The experience was incredibly positive and inspiring. I felt happy to know that there are people whom you can not see for years and still feel close to when they are in front of you. Happy to be reminded that whatever we may be going through, time marches on and helps us to let go of any pain we may feel, if we let it. The daily annoyances and squabbles are completely forgotten, while the more significant upsets are drained of their poison and stand in our personal history as lessons to be learned.

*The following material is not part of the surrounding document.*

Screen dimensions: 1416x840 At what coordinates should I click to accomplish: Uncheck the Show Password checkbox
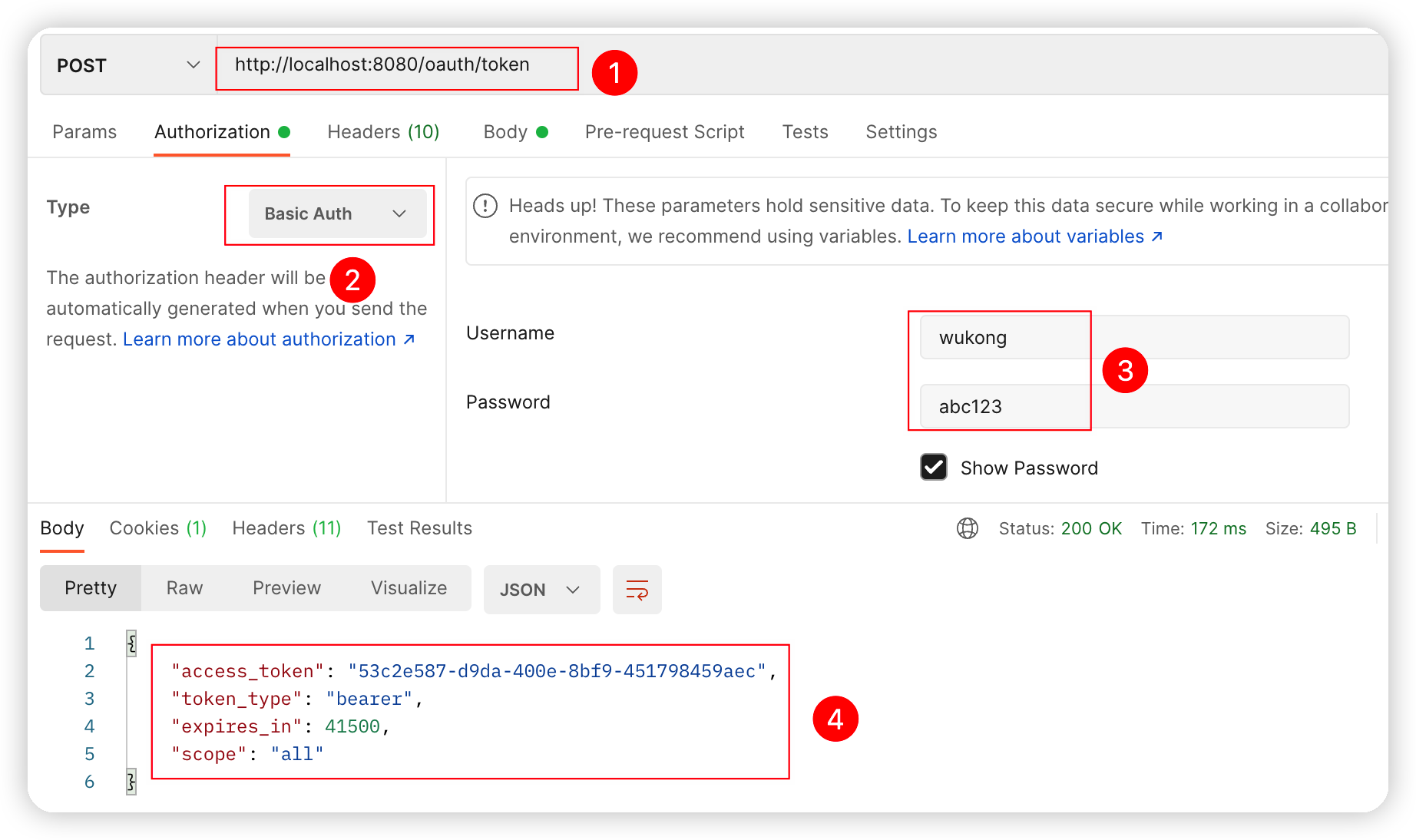pos(933,467)
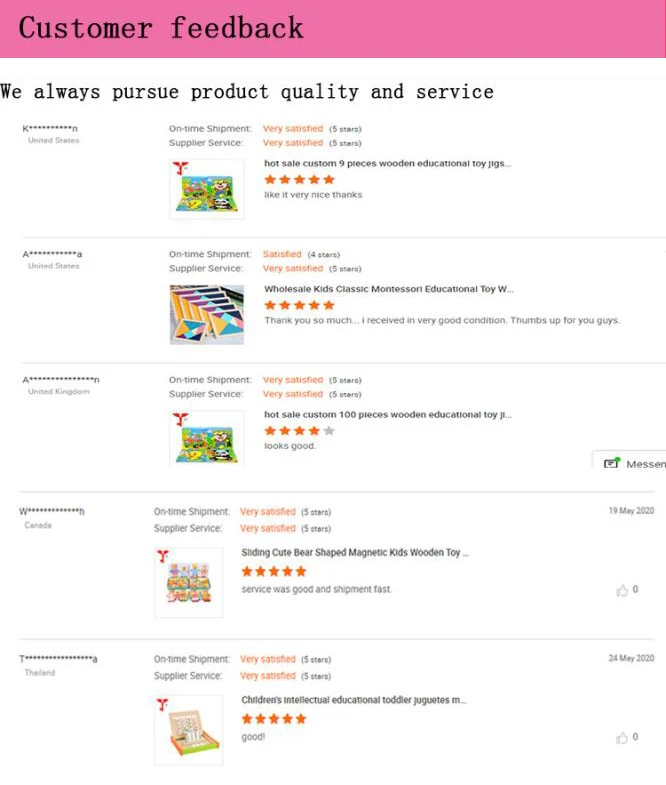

On my day off we travelled to the South Bank and met one of Mark’s friends. Once you have a job it is so difficult to not become trapped in routine, so it was hugely rewarding to be walking around London during a midweek afternoon. I was reminded of the shivering excitement London can induce, one of the reasons why I moved here yet one that has become dulled over time. Everyone and everywhere seemed alive with possibility, and sitting in some random bar in London Bridge before walking up to Hackney and relaxing with an evening pint was easily one of the most satisfying experiences I have had in recent months. In the evening Mark and his friend went back to the pub. My day had been so perfect that I felt content to stay at home, and in one sense I guess I didn’t want it to become just another day where I had ended up drunk and woke up with a hangover. I think it was a wise decision, as Mark ended up getting very drunk to the extent that he fell asleep on the train to the airport and woke up in Brighton, forcing him to wait 10 hours at the airport for the next flight.

I suppose my comment in my last entry about the ability of the weather to change the mood of the city was accurate in ways I hadn’t even considered when I wrote it. The 4 day stretch from Sunday to Wednesday stands as one of the most rewarding times I have had since I came to London.